■ **SET EXERCISE**: Can you copy every line of the data below without changing anything?

■ **MATERIAL FOR THIS TASK**:
--- Begin ---

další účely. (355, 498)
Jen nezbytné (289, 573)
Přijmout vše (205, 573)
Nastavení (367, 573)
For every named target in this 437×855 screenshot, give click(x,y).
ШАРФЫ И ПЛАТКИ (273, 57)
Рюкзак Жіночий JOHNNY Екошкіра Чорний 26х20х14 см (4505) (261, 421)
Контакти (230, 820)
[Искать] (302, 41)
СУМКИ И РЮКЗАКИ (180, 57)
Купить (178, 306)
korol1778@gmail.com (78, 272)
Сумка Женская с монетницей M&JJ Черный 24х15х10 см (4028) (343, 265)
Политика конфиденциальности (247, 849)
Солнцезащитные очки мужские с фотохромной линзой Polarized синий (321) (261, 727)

--- End ---

■ **THE ANSWER**:
další účely. (355, 498)
Jen nezbytné (289, 573)
Přijmout vše (205, 573)
Nastavení (367, 573)
For every named target in this 437×855 screenshot, give click(x,y).
ШАРФЫ И ПЛАТКИ (273, 57)
Рюкзак Жіночий JOHNNY Екошкіра Чорний 26х20х14 см (4505) (261, 421)
Контакти (230, 820)
[Искать] (302, 41)
СУМКИ И РЮКЗАКИ (180, 57)
Купить (178, 306)
korol1778@gmail.com (78, 272)
Сумка Женская с монетницей M&JJ Черный 24х15х10 см (4028) (343, 265)
Политика конфиденциальности (247, 849)
Солнцезащитные очки мужские с фотохромной линзой Polarized синий (321) (261, 727)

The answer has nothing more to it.